**Problem to solve**.
Beginning with the line that contains "People (1165, 1583)", output each line below exactly through the last one, both included, and nothing else.
——
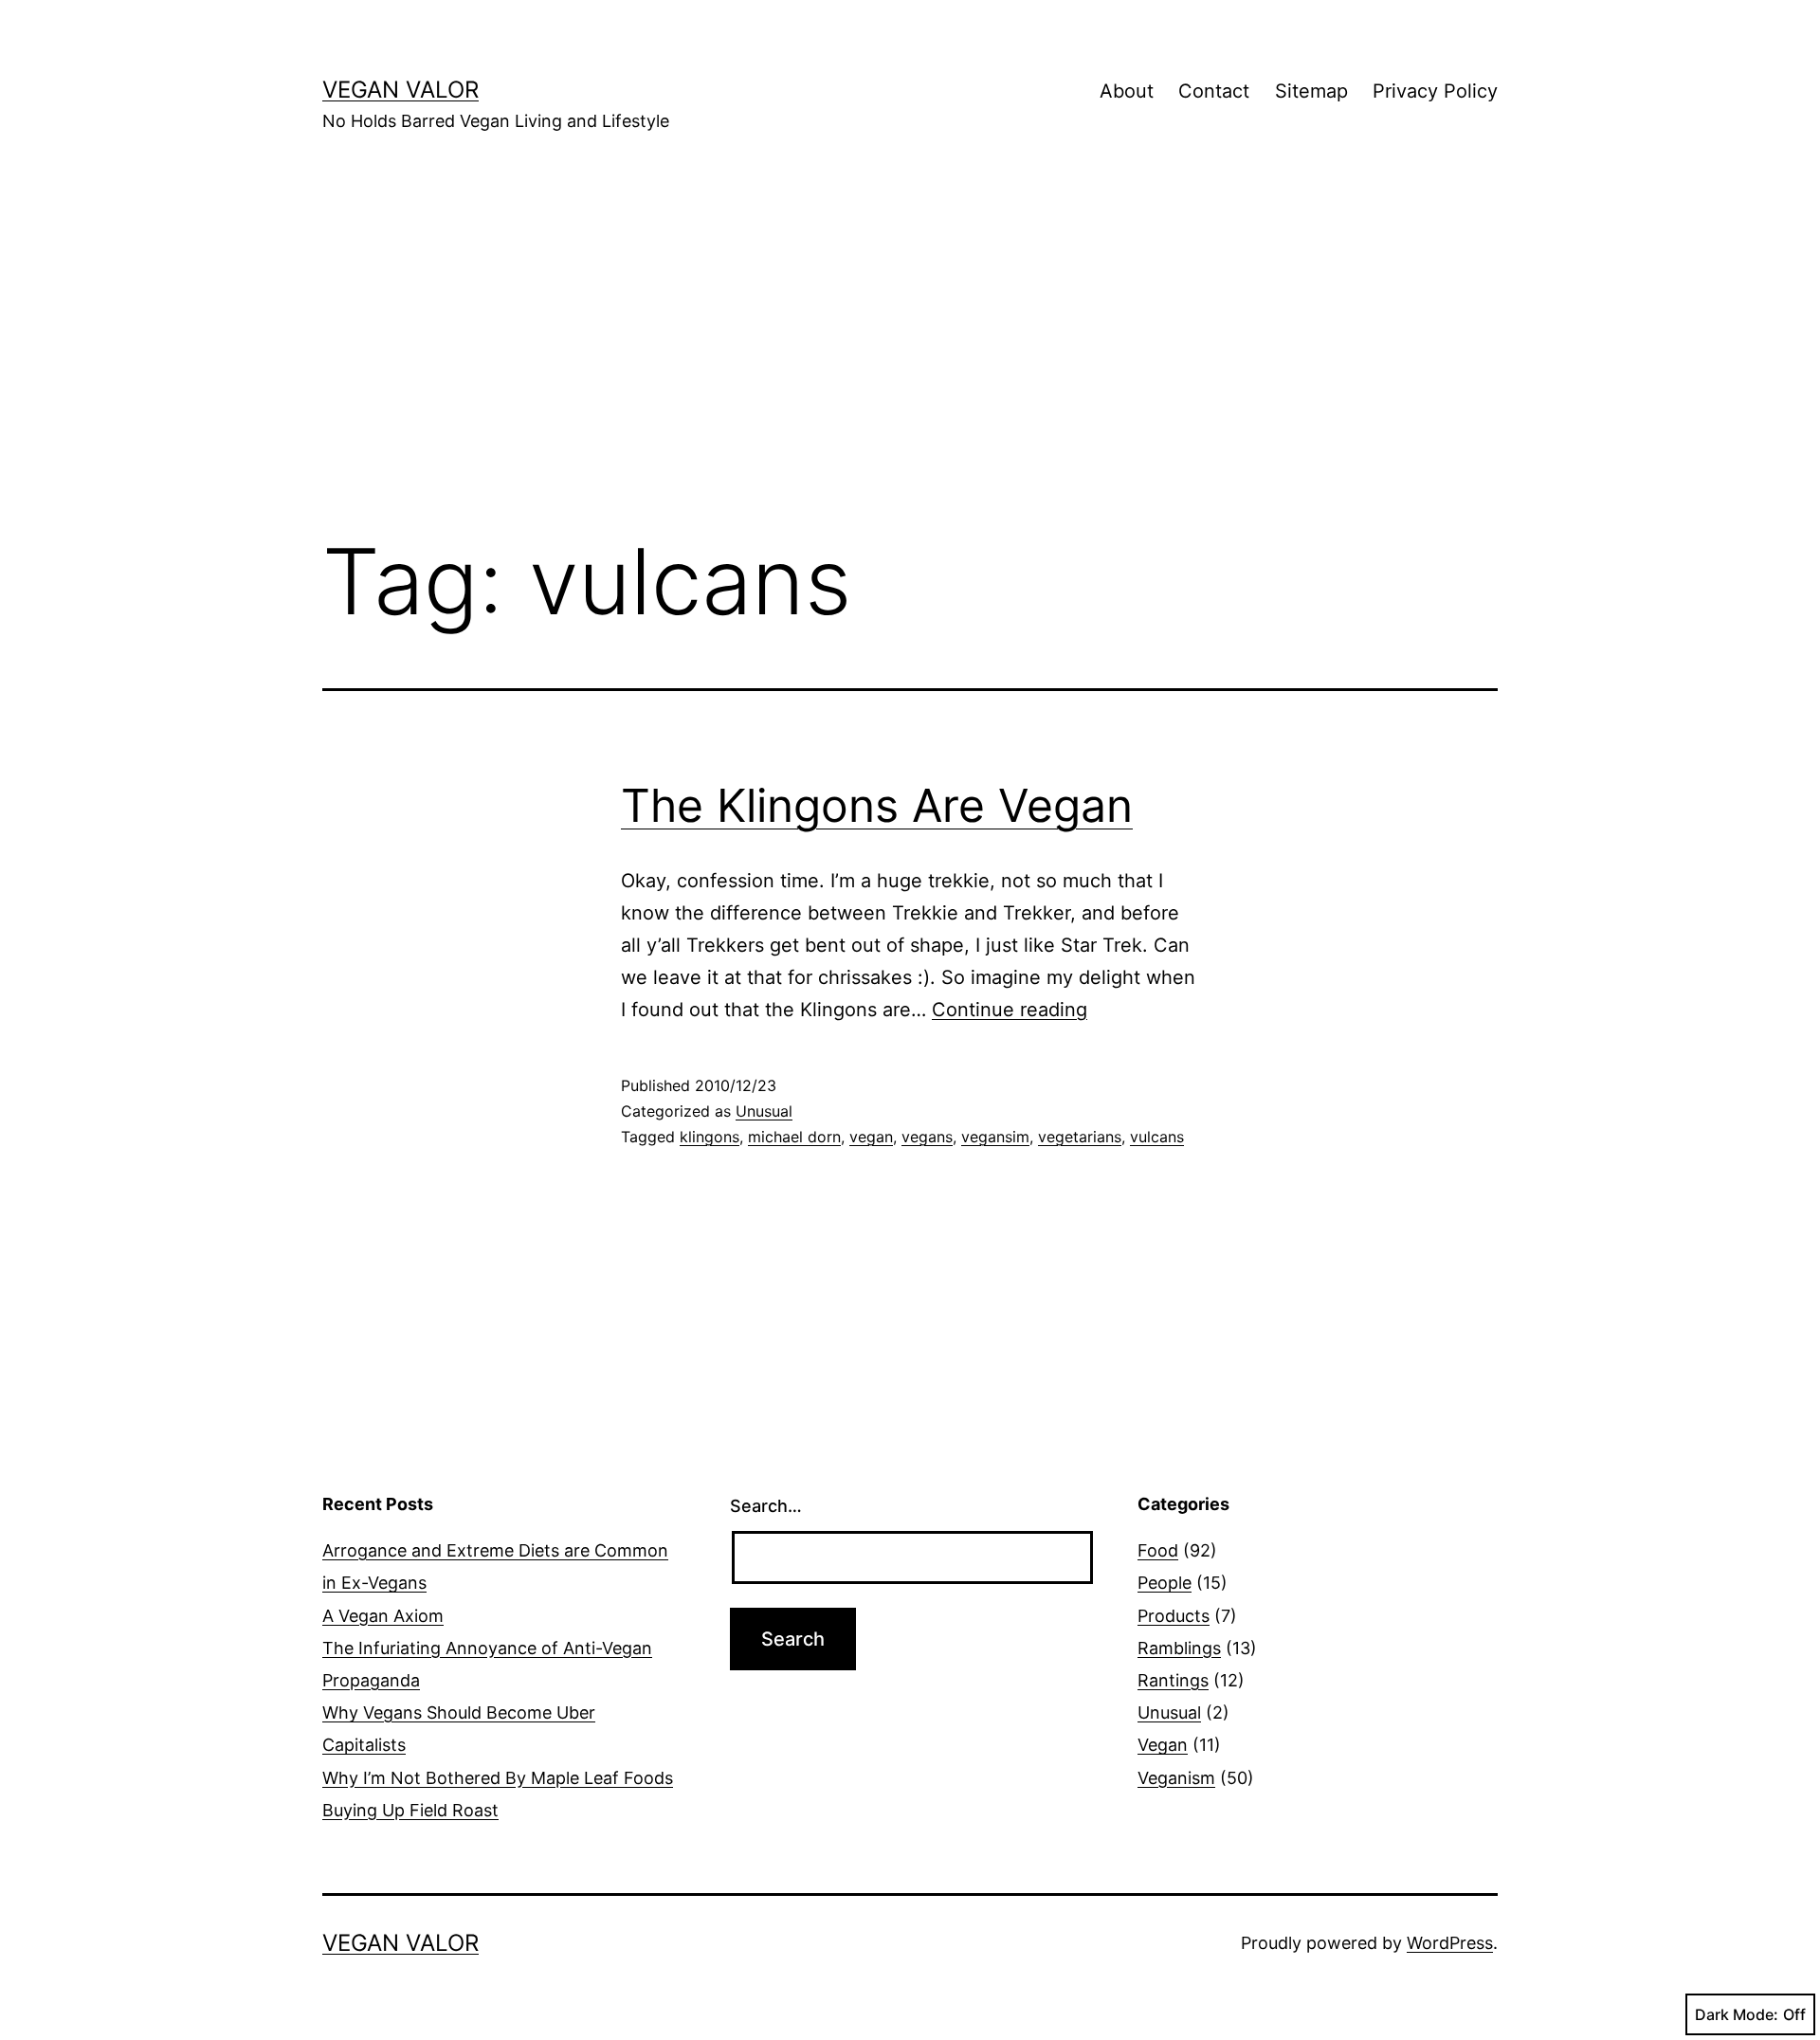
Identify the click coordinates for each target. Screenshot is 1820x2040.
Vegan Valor (400, 89)
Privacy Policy (1435, 91)
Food (1158, 1550)
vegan (871, 1136)
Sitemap (1311, 91)
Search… (766, 1506)
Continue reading (1009, 1009)
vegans (927, 1136)
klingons (709, 1136)
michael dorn (794, 1136)
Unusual (764, 1111)
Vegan (1163, 1745)
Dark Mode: (1736, 2014)
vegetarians (1079, 1136)
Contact (1213, 91)
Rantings (1173, 1680)
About (1127, 91)
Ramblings (1179, 1648)
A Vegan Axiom (383, 1616)
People (1165, 1583)
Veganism (1176, 1778)
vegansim (995, 1136)
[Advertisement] (910, 361)
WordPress (1450, 1943)
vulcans (1157, 1136)
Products (1174, 1616)
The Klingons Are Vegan (877, 805)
——
**Task output**.
People (1165, 1583)
Veganism (1176, 1778)
vegansim (995, 1136)
[Advertisement] (910, 361)
WordPress (1450, 1943)
vulcans (1157, 1136)
Products (1174, 1616)
The Klingons Are Vegan (877, 805)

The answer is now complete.